Because the TDSB still hasn’t come up with a sufficient remedy, it’s forcing our hand. A group of us are now seeking legal action in the form of a judicial review process. On April 12, we sent the board a letter demanding that it either admit students from under-represented communities into their chosen schools or cancel the final stage of the lottery and do it over again. We made it clear that, if we didn’t get a response within a week, we’d push forward with legal action. The week passed, and we heard nothing.

A few days later, the board sent a letter saying it would make 98 existing seats available to students who had been excluded and that it had created an additional 34 seats. But it had already said in past communications that 89 spots were free because students had declined them. We don’t want leftover spots. We’re asking for a fair shake, an opportunity to participate. The only way I can conceive of that happening would be a redo.
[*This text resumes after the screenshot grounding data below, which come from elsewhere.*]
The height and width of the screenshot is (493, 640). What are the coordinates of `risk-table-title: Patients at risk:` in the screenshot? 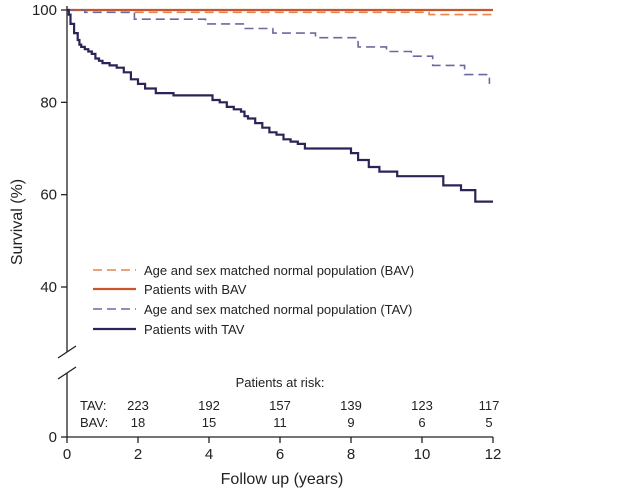 It's located at (280, 382).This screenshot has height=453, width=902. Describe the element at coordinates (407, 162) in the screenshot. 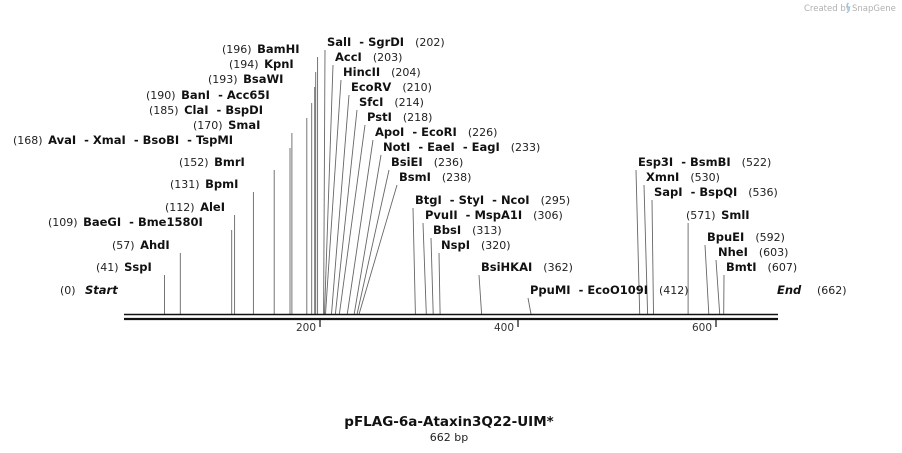

I see `enzyme-name: BsiEI` at that location.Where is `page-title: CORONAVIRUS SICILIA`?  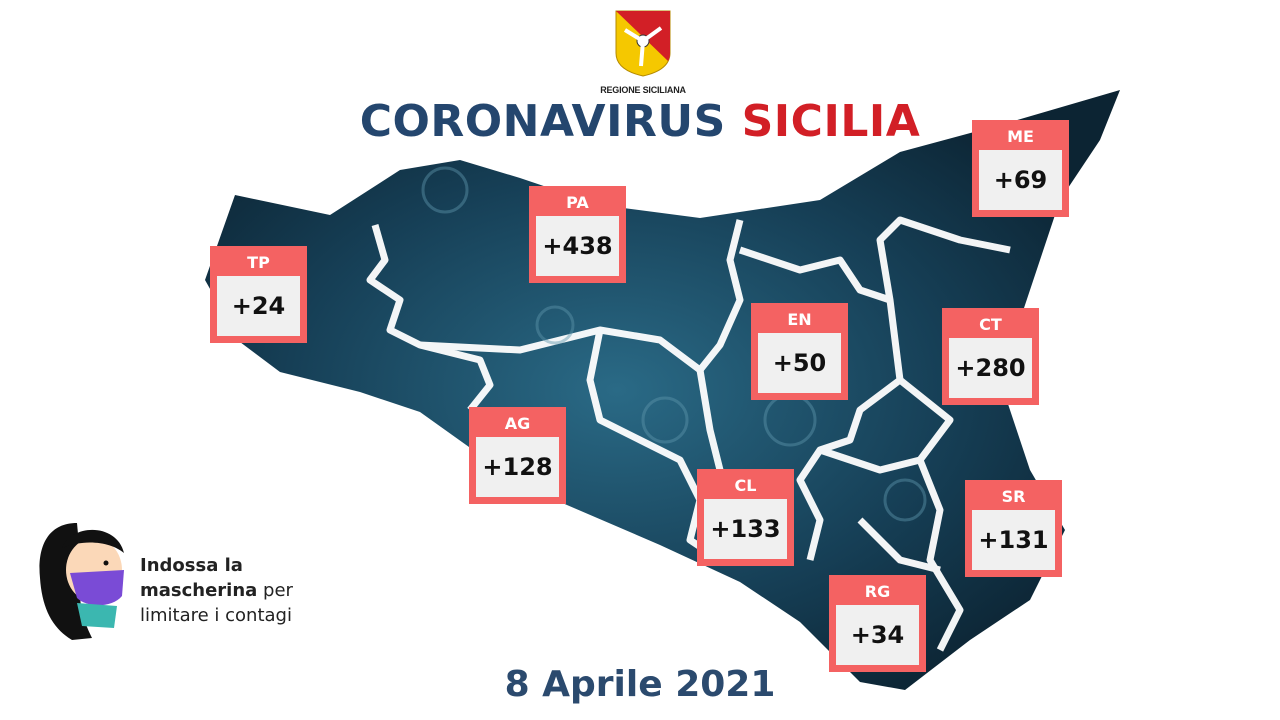
page-title: CORONAVIRUS SICILIA is located at coordinates (640, 122).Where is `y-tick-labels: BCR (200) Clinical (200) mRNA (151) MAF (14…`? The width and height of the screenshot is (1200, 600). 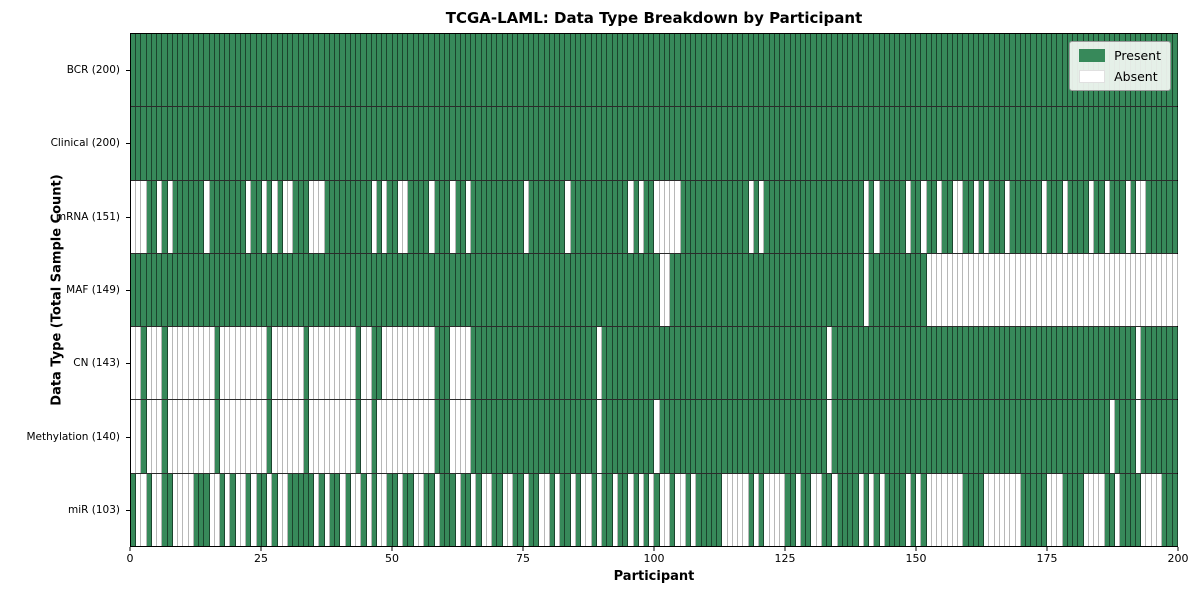 y-tick-labels: BCR (200) Clinical (200) mRNA (151) MAF (14… is located at coordinates (61, 290).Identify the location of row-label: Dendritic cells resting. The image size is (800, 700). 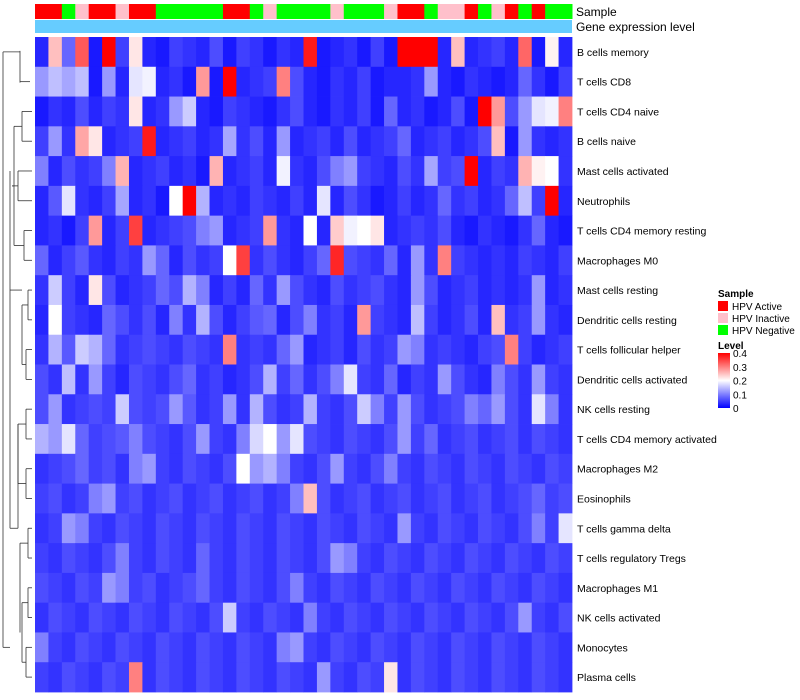
(627, 321).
I know the law moves slowly. At this point, as families, we are trying to find ways to make this right by our kids. Because, regardless of its intentions, the TDSB created a lottery system where the majority of spaces were reserved for white children. And that’s worse than no system at all.

In a letter the TDSB sent to parents on April 21, the board said it would offer an additional 132 spots in alternative schools to students who were excluded from the third stage of the lottery, a number that it said would slightly exceed original expectations if students accepted. These spots were either already available or created by maximizing space on a class-by-class basis. The board will also be undertaking a full review of the application process.